在《黃金兄弟》中,不論編、導處理,對於這個情境(情調)的呈現堪稱爐火純青,陳小春對鄭伊健在匈牙利布達佩斯的不離不棄(你待多久,我等多久);幾兄弟對義父的赤忱深情;幾兄弟在命懸一線時仍舊肝膽相照…,全都不需做刻意的堆疊、鋪陳,全都不必有過多的文學修飾,然而卻都大剌剌地直指人心:出獄時,陳小春一身邋遢相對鄭伊健的滿面風霜,畫了滿牆的記號一掃而過,觀眾卻瞬間秒懂,並且無不動容。

一個「動作戲」從頭鬧騰到尾的激烈大戲,竟讓人不由自主地落淚三四回,這是「兄弟電影」內涵情感從現實社會提煉出「最大公約數」的無法取代的魅力,也成就了《黃金兄弟》內外皆見精彩的創作良心,看時目不轉睛,看完蕩氣迴腸,不但入眼,甚且入心。

▲《黃金兄弟》有動作也有情感共鳴。

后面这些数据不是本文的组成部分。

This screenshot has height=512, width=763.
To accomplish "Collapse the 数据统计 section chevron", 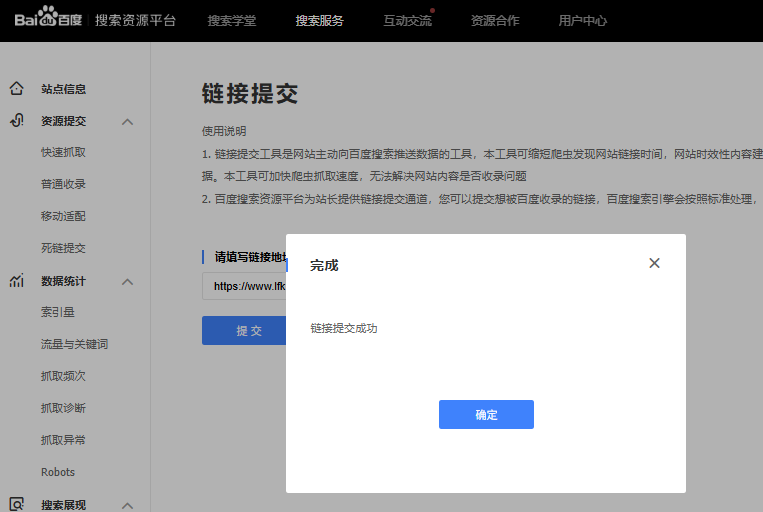I will [127, 282].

(圖/寬魚國際,2018.09.22)

「少年子弟江湖老,紅粉佳人兩鬢斑」,距離第一部《古惑仔》電影的轟動(《古惑仔之人在江湖》,1996),已經是22年前的事了,鄭伊健、陳小春、謝天華、林曉峰從滄桑嬗替中積累的不是「老態」,而是另一種內斂、沉厚的鋒芒,不論是舉手投足間「人戲合一」的圓融、成熟,或是在極快節奏中仍然將角色起心動念的「情緒脈絡」掌握得條理清晰的演技功力,不但看不到一絲一毫的耗損、削弱,幾個主軸人物「情感起伏」、「心理層次」的穿透力與感染力,竟似更強了。

其實,這個故事不論情節、人設都有頗高的「現實架空」的戲劇化成份,但整齣戲從頭到尾幾個主角卻完全不讓人有虛假或浮誇的感受,那源自於在這個「熟悉戲路」的極其豐富的經驗累積,這些演員對於這戲路角色的「特質」太熟識,熟識到已足以像呼吸般自然地「內化」成個人特質的一部分,足以讓他們本能地把icon式的人物往「深」裡演,這種「演員VS.角色」間深度結合、發酵的化學反應,是《黃金兄弟》的幾位明星讓原本很可能膚淺化、標籤化的戲中人物有血有肉地「活」了過來的關鍵,也是鄭伊健等人除了是稱職的「演員」,同時還是熠熠發光的「明星」的原因,那份「光」,是演技的也是角色的,是演員的也是作品的,年輕的其他演員們模仿不來,只能一步一腳印地紮紮實實去經歷,並且累積。